Moçambique busca igualdade de gênero com novas leis e incentivo à educação
15/08/2010 - 08:10 | Elea Almeida e Gabriel Fernandes | Maputo – Opera Mundi
As mulheres em Moçambique vivem duas situações paradoxais na atualidade: por um lado, ocupam 40% das cadeiras no parlamento e um terço dos cargos em ministérios; por outro, não têm voz na sociedade ou incentivo à educação. A porcentagem de analfabetismo entre o gênero feminino é de 68%, enquanto entre o masculino é de 36%. A participação feminina na política – em cargos de liderança – é uma das maiores no continente. Contudo, as moçambicanas precisam enfrentar em seu cotidiano uma cultura e sociedade repressiva e machista.
Um dos consensos entre as organizações não-governamentais é o de que uma emancipação feminina concreta em Moçambique só acontecerá quando as bases de educação forem iguais para ambos os gêneros, o que não se relaciona diretamente com a porcentagem de mulheres no parlamento ou ministérios. O grande desafio, porém, está em superar as raízes culturais da desigualdade e da falta de valorização da educação para as meninas, parte de um trabalho que deve ser realizado junto à população, em especial nas zonas rurais.
Maria Elias Jonas, governadora de Maputo: "Quando educada a mulher sabe a importância da educação"
O ministério da Educação vem tomando medidas nesse sentido, na tentativa de informar sobre a importância da educação para todos e manter as meninas na escola. “Observamos que muitas garotas não iam à escola porque tinham que buscar água em locais muito distantes. Então, construímos poços nas comunidades. Resolvemos o problema de falta de água e as meninas podem ir à escola”, esclarece o vice-ministro Arlindo Chilundu. Como consequência disso, uma mãe que teve sua devida formação vai saber da relevância da educação na vida de uma pessoa e não vai deixar a filha ficar fora da escola. Por isso também há um grande incentivo atualmente para cursos de alfabetização para adultos, em especial as mulheres que se viram obrigadas a abandonar os estudos ainda meninas.

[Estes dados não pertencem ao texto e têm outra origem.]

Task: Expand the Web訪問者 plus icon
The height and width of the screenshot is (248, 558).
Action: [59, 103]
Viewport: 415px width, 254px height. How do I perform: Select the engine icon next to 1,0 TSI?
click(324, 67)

A agricultora Lídia Sitoe, moradora da zona rural da província de Maputo, é exemplo disso, voltando à escola após 48 anos fora. Toda a noite, depois de preparar o jantar para o filho mais velho, desempregado, e mais cinco netos, ela se arruma e vai ao curso de escrita e leitura que é dado na própria comunidade. “Quando educada a mulher sabe a importância da educação. Caso não tenha estudado não vai dar a mesma importância”, explica Maria Elias Jonas, governadora de Maputo.
Novas leis
Educação de meninas é chave para a busca de liberdade política e econômica em Moçambique
Além dos esforços na área de educação, em 2004 foi colocada em vigor a nova “Lei da Família” no país, implementando mudanças essenciais para a vida da mulher. Antes disso, quando a esposa enviuvava, além de perder o marido, fonte de sustento, perdia também o direito sobre os bens, que eram disputados pela família do homem. Sem herança e com acesso restrito ao crédito por discriminação nos bancos, a viúva afundava na pobreza. Agora, o acesso aos bens é garantido pela lei, mas em muitos casos ela não é executada.

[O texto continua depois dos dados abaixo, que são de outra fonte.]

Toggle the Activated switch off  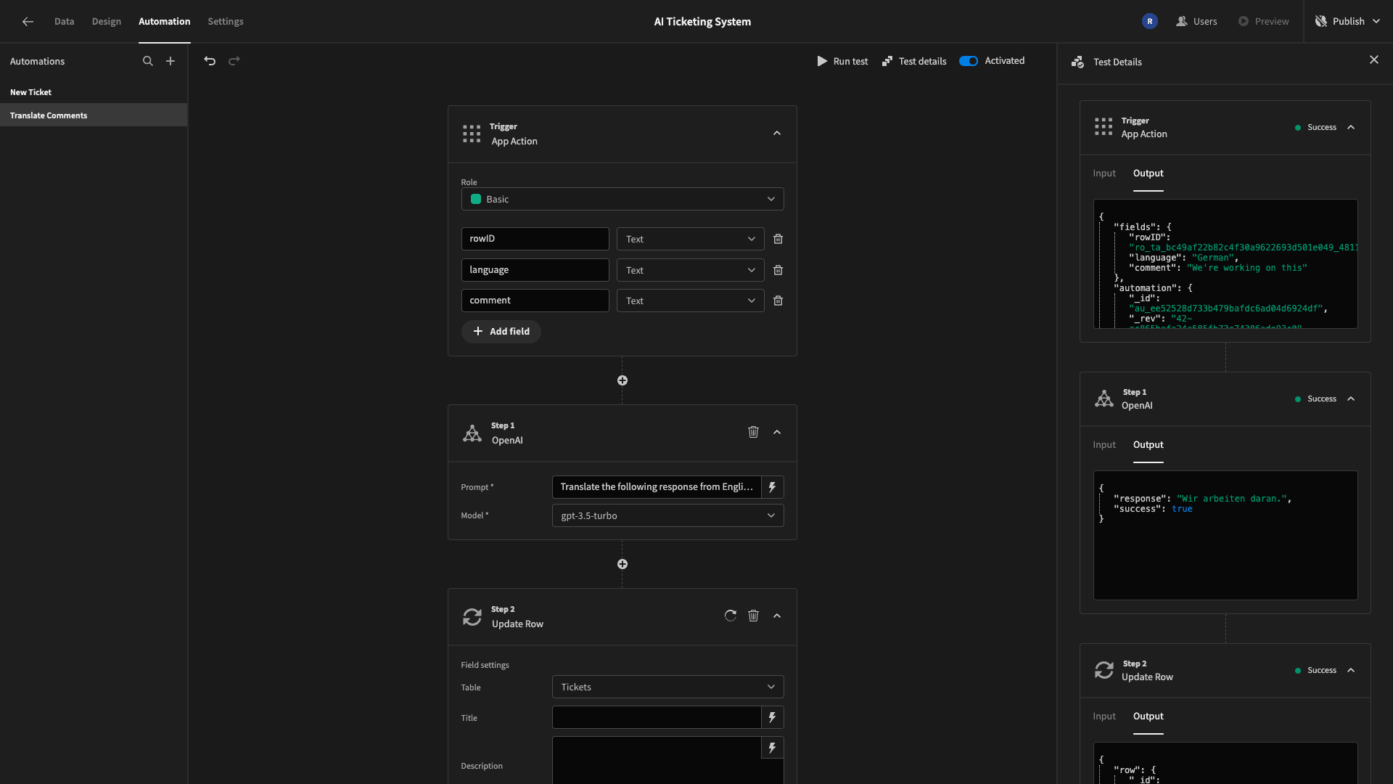[x=969, y=61]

Outra diferença aconteceu na questão do casamento de moçambicanas com estrangeiros. Quando uma mulher se casava com um marido estrangeiro, ela perdia sua nacionalidade automaticamente. Essa situação foi alterada.
A nova Lei da Família também dá às mulheres o direito de denunciar violência doméstica e receber proteção, além de estabelecer regras que influeciam o dia-a-dia da vida familiar para dar mais voz às esposas.

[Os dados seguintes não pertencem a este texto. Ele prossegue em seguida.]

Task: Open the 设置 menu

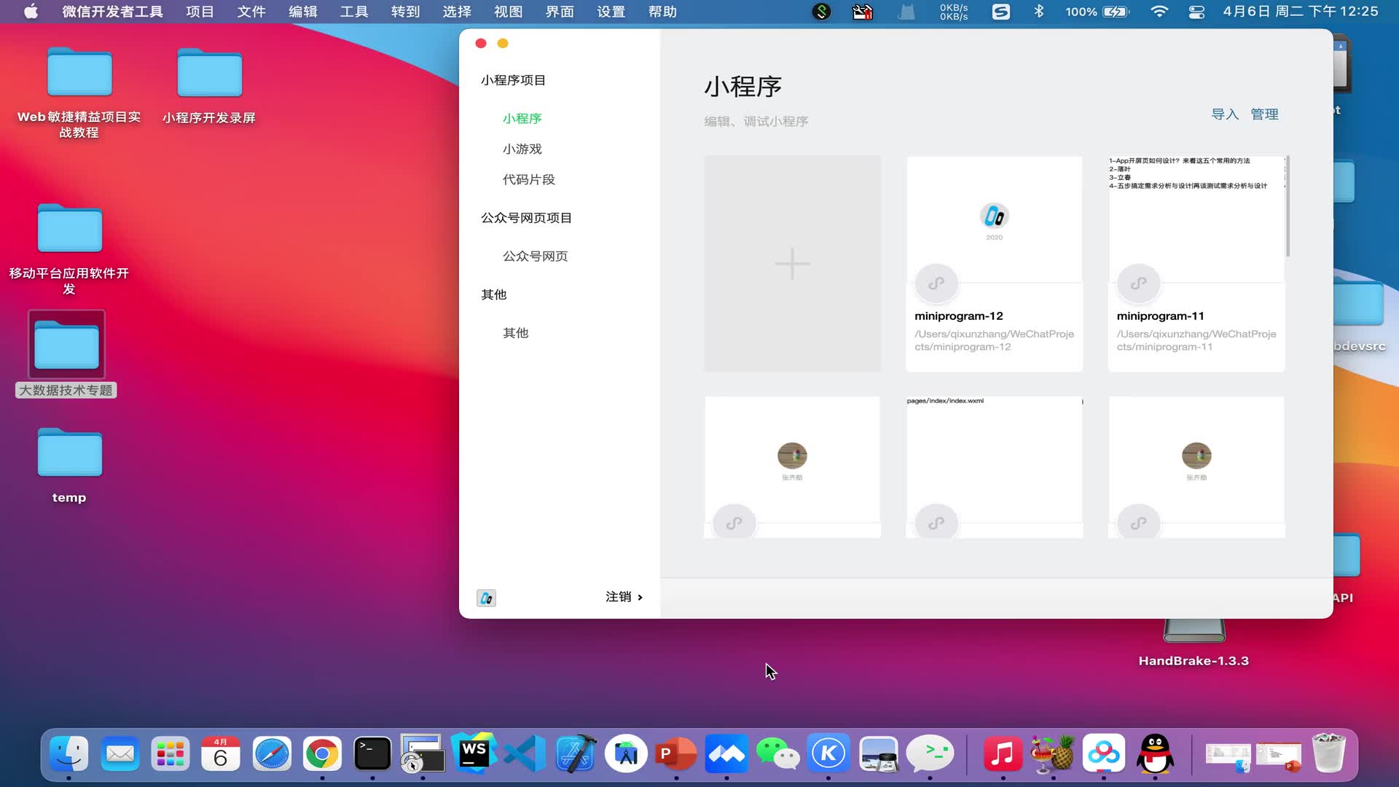Action: click(611, 12)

Anteriormente, o marido era visto pela legislatura moçambicana como o chefe da família responsável por todas as decisões referentes à vida de seus membros. Sendo assim, era o único com poder de decisão sobre os bens econômicos, além de ser o único com poder de decisão na criação dos filhos. A mulher não podia, por exemplo, matricular seus filhos na escola ou deixá-los de castigo sem a permissão do marido, segundo a lei. O homem tinha inclusive o direito de quebrar o contrato de trabalho da mulher com a empresa onde ela trabalhava se assim julgasse melhor.
Com os esforços unidos do governo moçambicano, as organizações estrangeiras e nacionais e a sociedade civil, a situação feminina vai se transfigurando aos poucos, sempre perseguindo o objetivo de dar igualdade de voz não só nas questões referentes à criação dos filhos e à vida conjugal, mas também na sociedade e decisões políticas. “Uma coisa é liberdade política, outra é a liberdade econômica da mulher, que passa necessariamente por intensificar o acesso da mulher à educação. Um trabalho para a emancipação completa da mulher vai levar muito tempo”, reforça Ana Rita Sithole, deputada já em seu quarto mandato.